Em setembro de 1979, com a ditadura ainda distribuindo as cartas, mas já sem fazer mais muita figura, estreou para o público nacional o filme documentário paraibano, de longa metragem, O País de São Saruê, do itabaianense Vladimir Carvalho, nascido em 1935, e ainda hoje muito produtivo, considerado um dos mais importantes cineastas-documentaristas do Brasil, em todos os tempos. O filme, que no evento ganhou o Prêmio Especial do Júri, foi locado nos vales dos rios do Peixe e Piranhas, no Sertão paraibano.
Gravado entre 1966 e 1971, ele conta histórias da interação entre os seres humanos e o ambiente natural naquele pedaço do Nordeste, enfatizando a batalha histórica contra a aridez, o controle de grandes extensões de terra por poucos proprietários e as condições de pobreza que datam do período colonial. O título do filme é inspirado em folheto do poeta popular guarabirense, Manoel Camilo dos Santos, intitulado Viagem a São Saruê, um país imaginário em que todos têm água, comida e educação, uma utopia acalentada a vida inteira pela sofrida população nordestina.
A estreia nacional de O País de São Saruê, que vivia retido nos obscuros escaninhos da censura ditatorial brasileira desde a sua conclusão, aconteceu em meio à realização do XII Festival de Brasília do Cinema Brasileiro, naquele final da década de 1970. Por sinal, o filme havia tido sua única cópia apreendida pela censura durante o VII Festival de Cinema de Brasília (1971), quando deveria estrear, provocando vários protestos em meio ao evento. Nesse ínterim, Vladimir teve de rejeitar convite da direção do Festival de Cannes, uma vez que a única cópia da fita estava confinada. Desde 1969 que Wladimir Carvalho vive na capital federal, vinculado à Universidade de Brasília (UNB).
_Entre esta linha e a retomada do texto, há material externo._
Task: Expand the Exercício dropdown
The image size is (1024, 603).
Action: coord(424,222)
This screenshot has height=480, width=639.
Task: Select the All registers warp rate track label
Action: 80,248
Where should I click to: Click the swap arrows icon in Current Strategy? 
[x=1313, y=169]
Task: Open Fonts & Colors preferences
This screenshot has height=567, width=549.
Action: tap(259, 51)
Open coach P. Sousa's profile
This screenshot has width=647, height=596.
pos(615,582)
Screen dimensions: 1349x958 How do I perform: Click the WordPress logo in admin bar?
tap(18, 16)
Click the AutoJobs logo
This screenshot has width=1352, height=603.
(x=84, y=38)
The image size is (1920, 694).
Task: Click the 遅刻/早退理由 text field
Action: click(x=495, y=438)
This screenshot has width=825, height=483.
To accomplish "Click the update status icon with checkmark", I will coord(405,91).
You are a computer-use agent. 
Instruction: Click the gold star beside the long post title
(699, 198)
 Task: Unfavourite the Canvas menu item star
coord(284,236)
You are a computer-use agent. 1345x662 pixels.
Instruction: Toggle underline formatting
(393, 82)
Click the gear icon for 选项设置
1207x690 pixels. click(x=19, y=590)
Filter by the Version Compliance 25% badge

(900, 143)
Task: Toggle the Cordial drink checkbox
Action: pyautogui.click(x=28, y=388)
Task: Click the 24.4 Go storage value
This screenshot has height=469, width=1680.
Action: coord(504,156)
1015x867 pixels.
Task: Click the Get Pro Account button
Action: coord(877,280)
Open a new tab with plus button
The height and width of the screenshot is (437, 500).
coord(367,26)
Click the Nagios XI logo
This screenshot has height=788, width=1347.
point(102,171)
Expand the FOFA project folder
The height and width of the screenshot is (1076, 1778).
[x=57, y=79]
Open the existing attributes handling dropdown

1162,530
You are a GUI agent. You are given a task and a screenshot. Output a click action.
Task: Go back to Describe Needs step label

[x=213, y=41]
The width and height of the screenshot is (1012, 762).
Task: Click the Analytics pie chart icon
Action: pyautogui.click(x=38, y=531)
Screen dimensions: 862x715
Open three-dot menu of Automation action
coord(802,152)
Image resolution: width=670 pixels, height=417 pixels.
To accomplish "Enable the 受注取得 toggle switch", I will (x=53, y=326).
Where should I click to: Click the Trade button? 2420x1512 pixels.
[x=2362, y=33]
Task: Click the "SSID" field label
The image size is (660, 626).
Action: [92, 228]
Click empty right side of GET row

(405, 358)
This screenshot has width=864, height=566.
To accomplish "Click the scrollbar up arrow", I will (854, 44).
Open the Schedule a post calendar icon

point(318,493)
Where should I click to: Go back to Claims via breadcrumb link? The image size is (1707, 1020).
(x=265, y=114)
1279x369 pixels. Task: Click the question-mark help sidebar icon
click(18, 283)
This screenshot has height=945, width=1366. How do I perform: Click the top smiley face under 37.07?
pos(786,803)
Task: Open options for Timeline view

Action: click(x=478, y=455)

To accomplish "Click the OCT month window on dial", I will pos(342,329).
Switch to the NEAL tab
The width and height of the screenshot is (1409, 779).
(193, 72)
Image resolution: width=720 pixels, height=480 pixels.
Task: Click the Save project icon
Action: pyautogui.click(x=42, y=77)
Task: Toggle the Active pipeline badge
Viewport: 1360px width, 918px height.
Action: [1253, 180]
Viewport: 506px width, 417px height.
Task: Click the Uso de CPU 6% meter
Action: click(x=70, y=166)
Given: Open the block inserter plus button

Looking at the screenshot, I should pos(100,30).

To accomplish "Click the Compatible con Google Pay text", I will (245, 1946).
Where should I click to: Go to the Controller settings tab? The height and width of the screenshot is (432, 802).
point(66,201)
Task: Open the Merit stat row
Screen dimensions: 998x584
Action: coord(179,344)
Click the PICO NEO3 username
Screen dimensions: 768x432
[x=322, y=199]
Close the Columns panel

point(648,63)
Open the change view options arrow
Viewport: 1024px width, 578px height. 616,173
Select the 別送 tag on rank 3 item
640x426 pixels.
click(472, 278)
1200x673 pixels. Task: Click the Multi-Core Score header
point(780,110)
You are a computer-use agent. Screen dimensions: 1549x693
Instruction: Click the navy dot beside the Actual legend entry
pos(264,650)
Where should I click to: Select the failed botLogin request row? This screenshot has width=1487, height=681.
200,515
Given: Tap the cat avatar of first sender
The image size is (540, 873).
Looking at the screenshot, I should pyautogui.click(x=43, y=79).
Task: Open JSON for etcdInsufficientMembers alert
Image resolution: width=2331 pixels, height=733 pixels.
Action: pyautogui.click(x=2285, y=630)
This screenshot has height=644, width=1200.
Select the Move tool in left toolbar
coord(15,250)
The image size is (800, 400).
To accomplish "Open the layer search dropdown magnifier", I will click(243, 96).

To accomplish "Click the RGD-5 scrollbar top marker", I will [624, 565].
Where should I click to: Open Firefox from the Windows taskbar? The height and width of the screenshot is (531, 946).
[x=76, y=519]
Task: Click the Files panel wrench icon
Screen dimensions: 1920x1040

Não sem antes ter convivido com o medo e a clandestinidade, nos primeiros anos da ditadura. O paraibano tem dezenas de filmes documentários, a maioria premiada. Em 2017, a Associação Brasileira de Críticos de Cinema (Abraccine), após enquete nacional, relacionou os 100 melhores documentários brasileiros de todos os tempos. O País de São Saruê ficou em 12º lugar. O filme, originalmente rodado em 16mm, foi restaurado em 35mm, e se encontra à disposição de quem queira assisti-lo no Youtube.
Outros detalhes: afora depoimentos de Antônio Mariz (referente ao tempo em que foi prefeito de Sousa) e José Gadelha (da história indústria algodoeira paraibana), o filme tem a narração do inesquecível dramaturgo campinense Paulo Pontes, câmera e fotografia do recentemente falecido professor Manuel Clemente, marcante figura da histórica do cinema paraibano, poema de Jomar Morais Souto, de profícua inspiração literária e membro da Academia Paraibana de Letras, declamado pelo ator Echio Reis, e assistência musical do saudoso maestro Pedro Santos.